START DATA LISTING

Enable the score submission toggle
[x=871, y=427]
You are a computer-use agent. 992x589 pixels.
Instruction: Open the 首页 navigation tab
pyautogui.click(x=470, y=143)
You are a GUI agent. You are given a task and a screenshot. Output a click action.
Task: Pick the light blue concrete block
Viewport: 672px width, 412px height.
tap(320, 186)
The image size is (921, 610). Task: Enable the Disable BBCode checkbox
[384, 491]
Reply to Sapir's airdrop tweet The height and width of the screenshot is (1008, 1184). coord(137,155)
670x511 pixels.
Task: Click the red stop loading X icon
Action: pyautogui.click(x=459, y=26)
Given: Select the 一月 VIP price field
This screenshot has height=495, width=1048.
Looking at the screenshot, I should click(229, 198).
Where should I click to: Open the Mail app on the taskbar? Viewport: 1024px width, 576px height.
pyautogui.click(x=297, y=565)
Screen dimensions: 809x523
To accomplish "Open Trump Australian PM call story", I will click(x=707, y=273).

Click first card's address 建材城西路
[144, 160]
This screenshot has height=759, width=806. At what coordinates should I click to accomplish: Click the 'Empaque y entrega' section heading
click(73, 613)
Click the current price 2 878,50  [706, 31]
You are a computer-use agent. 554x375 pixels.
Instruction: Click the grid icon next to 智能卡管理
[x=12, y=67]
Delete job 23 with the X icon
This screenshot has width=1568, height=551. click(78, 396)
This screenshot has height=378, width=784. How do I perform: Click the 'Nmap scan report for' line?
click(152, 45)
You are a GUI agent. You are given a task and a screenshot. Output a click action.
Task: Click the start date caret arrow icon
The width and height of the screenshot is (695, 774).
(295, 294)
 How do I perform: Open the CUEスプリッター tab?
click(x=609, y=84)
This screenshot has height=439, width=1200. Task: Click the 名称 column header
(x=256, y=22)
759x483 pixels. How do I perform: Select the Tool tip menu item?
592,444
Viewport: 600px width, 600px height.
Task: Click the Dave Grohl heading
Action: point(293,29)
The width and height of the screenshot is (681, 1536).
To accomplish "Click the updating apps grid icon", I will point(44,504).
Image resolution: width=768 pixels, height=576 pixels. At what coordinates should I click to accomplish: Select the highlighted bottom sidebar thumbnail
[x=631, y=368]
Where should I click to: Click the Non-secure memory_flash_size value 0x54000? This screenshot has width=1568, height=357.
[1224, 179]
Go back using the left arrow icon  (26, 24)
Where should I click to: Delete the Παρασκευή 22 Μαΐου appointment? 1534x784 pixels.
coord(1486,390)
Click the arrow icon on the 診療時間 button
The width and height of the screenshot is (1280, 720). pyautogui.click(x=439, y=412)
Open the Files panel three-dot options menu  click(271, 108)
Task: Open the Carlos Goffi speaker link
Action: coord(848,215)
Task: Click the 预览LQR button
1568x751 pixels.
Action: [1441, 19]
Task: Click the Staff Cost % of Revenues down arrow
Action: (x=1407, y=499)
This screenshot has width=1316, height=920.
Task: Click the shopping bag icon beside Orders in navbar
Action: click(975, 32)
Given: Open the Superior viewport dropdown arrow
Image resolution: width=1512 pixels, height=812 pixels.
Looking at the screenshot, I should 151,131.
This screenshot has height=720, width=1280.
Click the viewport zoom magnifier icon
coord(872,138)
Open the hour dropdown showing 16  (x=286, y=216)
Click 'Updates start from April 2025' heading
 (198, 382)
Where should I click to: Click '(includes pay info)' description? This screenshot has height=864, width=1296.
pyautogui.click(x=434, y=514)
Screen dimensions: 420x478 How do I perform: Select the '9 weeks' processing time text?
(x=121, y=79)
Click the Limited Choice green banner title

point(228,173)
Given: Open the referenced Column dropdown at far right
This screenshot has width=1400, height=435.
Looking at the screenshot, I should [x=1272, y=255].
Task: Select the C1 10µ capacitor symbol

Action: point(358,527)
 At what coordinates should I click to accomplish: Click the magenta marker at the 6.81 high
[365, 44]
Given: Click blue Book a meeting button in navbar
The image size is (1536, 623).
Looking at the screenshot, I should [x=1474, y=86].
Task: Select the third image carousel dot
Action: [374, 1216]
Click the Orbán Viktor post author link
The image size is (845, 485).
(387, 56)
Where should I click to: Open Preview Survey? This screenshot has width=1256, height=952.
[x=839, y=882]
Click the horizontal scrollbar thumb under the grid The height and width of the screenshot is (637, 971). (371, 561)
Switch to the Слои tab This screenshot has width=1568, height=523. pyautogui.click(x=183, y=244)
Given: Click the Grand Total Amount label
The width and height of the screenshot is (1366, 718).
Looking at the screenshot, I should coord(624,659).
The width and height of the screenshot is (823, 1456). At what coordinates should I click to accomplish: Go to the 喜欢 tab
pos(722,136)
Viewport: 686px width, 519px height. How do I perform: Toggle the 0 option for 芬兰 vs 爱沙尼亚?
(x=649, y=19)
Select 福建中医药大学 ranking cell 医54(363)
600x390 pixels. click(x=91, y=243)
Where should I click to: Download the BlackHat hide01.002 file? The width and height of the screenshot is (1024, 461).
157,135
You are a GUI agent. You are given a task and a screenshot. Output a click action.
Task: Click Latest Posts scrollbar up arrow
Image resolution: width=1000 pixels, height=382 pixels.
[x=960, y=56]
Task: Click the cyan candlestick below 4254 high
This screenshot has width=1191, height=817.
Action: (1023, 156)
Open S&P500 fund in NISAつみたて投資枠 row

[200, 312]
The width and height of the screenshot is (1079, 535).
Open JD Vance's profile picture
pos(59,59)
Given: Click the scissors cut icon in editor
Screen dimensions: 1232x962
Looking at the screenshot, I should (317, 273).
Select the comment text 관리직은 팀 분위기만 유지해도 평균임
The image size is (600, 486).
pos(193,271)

END DATA LISTING

* PROBLEM *
Using the records above, determine how many lines hold the word "blue", and answer with that figure only.

* EXPECTED OUTPUT *
2